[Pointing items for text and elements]
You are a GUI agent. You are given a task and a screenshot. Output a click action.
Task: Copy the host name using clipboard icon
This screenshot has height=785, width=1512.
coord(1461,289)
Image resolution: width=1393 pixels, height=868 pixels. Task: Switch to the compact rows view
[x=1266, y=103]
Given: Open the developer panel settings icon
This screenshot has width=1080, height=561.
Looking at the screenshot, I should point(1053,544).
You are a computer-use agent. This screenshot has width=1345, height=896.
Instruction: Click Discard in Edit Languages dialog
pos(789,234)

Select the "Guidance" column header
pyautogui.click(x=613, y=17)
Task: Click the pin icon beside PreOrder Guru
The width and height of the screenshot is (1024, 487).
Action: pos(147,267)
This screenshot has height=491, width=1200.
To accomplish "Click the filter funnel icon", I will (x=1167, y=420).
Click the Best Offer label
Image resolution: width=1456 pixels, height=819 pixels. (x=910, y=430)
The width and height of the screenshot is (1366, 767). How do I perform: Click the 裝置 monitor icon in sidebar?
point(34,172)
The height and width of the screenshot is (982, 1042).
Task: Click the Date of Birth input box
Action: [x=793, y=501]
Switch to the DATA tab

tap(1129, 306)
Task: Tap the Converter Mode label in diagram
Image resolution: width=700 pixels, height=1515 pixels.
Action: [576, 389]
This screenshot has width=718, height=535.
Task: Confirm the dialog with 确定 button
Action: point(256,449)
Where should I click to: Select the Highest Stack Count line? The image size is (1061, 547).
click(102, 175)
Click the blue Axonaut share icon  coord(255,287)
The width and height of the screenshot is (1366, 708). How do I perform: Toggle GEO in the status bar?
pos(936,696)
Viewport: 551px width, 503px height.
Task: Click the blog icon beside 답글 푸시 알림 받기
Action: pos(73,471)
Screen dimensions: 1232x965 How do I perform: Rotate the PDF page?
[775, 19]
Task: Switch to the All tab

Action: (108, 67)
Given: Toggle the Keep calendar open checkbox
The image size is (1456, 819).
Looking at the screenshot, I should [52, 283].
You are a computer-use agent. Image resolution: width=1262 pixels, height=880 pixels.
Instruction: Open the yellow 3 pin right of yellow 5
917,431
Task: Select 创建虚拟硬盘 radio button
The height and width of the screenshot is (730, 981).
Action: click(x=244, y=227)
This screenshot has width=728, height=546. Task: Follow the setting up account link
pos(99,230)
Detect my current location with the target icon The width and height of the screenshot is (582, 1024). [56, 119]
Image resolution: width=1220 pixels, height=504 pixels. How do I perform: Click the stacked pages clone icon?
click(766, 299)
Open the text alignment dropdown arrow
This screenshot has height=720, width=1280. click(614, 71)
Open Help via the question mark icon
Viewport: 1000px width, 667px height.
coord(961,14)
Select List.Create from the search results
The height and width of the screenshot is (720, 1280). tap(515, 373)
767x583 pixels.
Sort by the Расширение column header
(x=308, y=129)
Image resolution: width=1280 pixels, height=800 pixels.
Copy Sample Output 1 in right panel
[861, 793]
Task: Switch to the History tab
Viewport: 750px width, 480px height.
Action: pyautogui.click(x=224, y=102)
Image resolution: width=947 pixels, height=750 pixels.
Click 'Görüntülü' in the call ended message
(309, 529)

* THE REQUEST
Output the lines of the items exactly as they appear, from the line containing "The width and height of the screenshot is (1366, 708)." through the line containing "Looking at the screenshot, I should [52, 283].", both included.

* PROBLEM SOLUTION
The width and height of the screenshot is (1366, 708). How do I perform: Toggle GEO in the status bar?
pos(936,696)
Viewport: 551px width, 503px height.
Task: Click the blog icon beside 답글 푸시 알림 받기
Action: pos(73,471)
Screen dimensions: 1232x965 How do I perform: Rotate the PDF page?
[775, 19]
Task: Switch to the All tab

Action: (108, 67)
Given: Toggle the Keep calendar open checkbox
The image size is (1456, 819).
Looking at the screenshot, I should [52, 283].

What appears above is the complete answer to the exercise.